Brief:
Please retype the records below from their first line through the line containing "(128, 800).", both included, reproducing every character unchanged.

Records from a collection
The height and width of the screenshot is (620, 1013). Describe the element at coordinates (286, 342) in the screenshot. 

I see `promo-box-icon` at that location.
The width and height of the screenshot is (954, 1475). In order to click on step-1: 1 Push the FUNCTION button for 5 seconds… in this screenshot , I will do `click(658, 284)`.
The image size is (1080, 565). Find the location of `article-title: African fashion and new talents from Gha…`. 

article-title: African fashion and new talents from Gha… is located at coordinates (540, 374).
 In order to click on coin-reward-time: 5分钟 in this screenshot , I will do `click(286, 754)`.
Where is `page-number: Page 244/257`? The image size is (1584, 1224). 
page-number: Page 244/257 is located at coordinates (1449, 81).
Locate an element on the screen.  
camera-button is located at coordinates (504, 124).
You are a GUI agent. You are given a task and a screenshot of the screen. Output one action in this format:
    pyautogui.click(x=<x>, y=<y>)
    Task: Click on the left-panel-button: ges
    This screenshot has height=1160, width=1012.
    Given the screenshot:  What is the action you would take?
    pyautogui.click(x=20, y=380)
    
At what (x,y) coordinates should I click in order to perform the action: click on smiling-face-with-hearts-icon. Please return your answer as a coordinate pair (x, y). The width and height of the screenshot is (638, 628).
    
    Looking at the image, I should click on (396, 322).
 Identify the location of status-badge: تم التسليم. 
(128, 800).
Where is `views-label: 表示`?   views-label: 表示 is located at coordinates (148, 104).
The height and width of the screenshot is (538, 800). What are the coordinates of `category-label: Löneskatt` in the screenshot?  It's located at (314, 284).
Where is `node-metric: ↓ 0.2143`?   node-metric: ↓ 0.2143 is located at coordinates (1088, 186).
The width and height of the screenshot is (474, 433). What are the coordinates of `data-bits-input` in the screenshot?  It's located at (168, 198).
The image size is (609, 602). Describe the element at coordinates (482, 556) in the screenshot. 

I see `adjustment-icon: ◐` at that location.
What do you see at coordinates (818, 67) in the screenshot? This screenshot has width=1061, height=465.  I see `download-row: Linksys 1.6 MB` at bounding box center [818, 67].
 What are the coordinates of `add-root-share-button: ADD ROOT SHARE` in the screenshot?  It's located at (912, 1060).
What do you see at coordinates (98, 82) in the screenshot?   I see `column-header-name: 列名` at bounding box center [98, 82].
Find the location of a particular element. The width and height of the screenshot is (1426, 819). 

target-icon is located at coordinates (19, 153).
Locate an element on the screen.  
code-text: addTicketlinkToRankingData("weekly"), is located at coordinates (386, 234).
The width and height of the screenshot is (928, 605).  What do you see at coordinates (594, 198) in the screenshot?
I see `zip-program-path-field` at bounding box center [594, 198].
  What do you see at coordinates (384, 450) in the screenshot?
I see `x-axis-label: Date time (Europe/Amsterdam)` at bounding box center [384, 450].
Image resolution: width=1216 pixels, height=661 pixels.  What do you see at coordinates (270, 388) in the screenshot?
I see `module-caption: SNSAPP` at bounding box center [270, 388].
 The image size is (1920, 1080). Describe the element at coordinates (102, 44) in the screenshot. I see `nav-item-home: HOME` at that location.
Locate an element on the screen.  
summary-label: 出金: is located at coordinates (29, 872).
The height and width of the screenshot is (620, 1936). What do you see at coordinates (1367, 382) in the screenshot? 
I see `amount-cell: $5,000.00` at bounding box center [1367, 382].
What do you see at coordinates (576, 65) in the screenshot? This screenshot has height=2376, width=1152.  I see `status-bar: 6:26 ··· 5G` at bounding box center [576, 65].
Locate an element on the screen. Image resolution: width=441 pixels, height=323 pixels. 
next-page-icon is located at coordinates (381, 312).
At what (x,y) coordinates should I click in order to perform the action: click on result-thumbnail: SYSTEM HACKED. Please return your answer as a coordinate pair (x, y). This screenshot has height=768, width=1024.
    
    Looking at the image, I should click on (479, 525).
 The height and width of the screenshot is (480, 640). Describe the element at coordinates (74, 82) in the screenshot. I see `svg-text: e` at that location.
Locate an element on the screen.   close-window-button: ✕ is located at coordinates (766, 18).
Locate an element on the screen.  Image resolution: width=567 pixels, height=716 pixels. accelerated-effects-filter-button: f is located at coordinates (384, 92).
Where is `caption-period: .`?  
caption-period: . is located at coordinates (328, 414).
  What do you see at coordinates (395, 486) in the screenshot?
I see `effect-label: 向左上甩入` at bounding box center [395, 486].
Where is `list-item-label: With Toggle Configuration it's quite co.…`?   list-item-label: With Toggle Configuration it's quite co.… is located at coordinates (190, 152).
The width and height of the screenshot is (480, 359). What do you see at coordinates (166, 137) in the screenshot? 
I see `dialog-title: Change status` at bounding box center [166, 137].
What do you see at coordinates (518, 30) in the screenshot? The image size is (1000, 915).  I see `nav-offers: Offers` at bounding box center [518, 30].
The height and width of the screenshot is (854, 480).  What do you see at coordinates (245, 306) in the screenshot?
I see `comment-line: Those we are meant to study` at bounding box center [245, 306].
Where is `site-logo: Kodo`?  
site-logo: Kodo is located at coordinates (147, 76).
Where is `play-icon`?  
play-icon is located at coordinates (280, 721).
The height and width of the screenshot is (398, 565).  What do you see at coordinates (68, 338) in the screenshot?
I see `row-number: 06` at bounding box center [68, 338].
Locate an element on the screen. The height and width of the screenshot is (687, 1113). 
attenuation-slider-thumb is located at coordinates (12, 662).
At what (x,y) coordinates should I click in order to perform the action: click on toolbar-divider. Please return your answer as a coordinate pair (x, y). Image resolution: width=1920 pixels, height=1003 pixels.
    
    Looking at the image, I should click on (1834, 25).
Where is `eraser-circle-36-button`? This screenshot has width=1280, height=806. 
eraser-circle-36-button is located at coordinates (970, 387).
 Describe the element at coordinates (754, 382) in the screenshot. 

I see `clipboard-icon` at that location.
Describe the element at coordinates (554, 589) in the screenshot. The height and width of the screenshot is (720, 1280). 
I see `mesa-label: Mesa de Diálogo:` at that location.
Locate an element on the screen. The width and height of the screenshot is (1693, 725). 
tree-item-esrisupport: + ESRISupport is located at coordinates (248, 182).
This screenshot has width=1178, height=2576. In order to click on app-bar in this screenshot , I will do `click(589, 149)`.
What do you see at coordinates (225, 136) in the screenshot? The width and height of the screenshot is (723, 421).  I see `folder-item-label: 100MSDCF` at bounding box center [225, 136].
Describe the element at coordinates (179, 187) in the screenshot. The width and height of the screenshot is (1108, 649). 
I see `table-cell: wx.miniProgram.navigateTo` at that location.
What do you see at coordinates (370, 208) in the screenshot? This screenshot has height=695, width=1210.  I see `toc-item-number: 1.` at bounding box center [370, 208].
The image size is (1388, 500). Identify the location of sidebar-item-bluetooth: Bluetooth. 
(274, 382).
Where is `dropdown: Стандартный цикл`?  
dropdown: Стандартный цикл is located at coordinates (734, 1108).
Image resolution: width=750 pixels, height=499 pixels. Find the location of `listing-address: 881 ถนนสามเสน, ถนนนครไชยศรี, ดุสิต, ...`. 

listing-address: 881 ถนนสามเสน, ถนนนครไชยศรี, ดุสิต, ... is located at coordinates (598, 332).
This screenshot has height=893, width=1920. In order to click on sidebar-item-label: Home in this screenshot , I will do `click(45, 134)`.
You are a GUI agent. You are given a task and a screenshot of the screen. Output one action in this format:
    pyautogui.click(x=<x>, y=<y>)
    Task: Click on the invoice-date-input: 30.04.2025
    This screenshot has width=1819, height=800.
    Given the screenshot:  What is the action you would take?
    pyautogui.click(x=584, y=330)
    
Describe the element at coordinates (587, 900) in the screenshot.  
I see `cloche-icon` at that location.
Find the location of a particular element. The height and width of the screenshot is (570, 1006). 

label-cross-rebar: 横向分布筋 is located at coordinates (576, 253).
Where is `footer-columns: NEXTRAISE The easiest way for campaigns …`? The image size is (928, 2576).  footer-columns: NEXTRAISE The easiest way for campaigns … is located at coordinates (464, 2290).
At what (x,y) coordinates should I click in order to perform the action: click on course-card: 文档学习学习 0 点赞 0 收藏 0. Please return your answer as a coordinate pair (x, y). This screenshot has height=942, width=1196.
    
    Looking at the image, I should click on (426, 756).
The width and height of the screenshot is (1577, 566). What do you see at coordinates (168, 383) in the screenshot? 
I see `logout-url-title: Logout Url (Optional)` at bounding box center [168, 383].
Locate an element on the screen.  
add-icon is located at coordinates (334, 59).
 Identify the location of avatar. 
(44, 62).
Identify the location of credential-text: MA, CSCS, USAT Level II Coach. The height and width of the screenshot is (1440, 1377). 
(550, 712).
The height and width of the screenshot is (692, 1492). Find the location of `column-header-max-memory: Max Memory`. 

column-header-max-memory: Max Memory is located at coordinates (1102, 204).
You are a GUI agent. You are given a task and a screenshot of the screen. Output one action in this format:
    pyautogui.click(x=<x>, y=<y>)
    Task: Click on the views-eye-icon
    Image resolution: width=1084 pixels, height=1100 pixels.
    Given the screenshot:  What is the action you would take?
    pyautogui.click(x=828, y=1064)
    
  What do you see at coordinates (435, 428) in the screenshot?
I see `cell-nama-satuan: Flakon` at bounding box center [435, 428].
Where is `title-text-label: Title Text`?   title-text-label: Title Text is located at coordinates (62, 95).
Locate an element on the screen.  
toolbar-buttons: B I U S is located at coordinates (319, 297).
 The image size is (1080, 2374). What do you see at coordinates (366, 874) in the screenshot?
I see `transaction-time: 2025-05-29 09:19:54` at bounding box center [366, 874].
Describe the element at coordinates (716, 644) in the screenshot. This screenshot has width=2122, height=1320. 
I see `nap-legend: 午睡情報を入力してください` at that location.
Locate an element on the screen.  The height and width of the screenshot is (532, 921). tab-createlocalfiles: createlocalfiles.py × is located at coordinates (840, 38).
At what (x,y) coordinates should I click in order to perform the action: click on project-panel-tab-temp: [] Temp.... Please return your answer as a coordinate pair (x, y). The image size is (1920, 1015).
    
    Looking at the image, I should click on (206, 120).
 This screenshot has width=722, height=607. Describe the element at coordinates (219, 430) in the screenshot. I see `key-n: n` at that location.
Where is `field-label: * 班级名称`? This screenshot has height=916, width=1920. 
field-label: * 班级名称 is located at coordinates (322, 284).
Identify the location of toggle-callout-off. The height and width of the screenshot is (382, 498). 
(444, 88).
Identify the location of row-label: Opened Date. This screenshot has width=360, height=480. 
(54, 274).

Solved exercise:
The height and width of the screenshot is (620, 1013). Describe the element at coordinates (286, 342) in the screenshot. 

I see `promo-box-icon` at that location.
The width and height of the screenshot is (954, 1475). In order to click on step-1: 1 Push the FUNCTION button for 5 seconds… in this screenshot , I will do `click(658, 284)`.
The image size is (1080, 565). Find the location of `article-title: African fashion and new talents from Gha…`. 

article-title: African fashion and new talents from Gha… is located at coordinates (540, 374).
 In order to click on coin-reward-time: 5分钟 in this screenshot , I will do `click(286, 754)`.
Where is `page-number: Page 244/257`? The image size is (1584, 1224). 
page-number: Page 244/257 is located at coordinates (1449, 81).
Locate an element on the screen.  
camera-button is located at coordinates (504, 124).
You are a GUI agent. You are given a task and a screenshot of the screen. Output one action in this format:
    pyautogui.click(x=<x>, y=<y>)
    Task: Click on the left-panel-button: ges
    This screenshot has height=1160, width=1012.
    Given the screenshot:  What is the action you would take?
    pyautogui.click(x=20, y=380)
    
At what (x,y) coordinates should I click in order to perform the action: click on smiling-face-with-hearts-icon. Please return your answer as a coordinate pair (x, y). The width and height of the screenshot is (638, 628).
    
    Looking at the image, I should click on (396, 322).
 Identify the location of status-badge: تم التسليم. 
(128, 800).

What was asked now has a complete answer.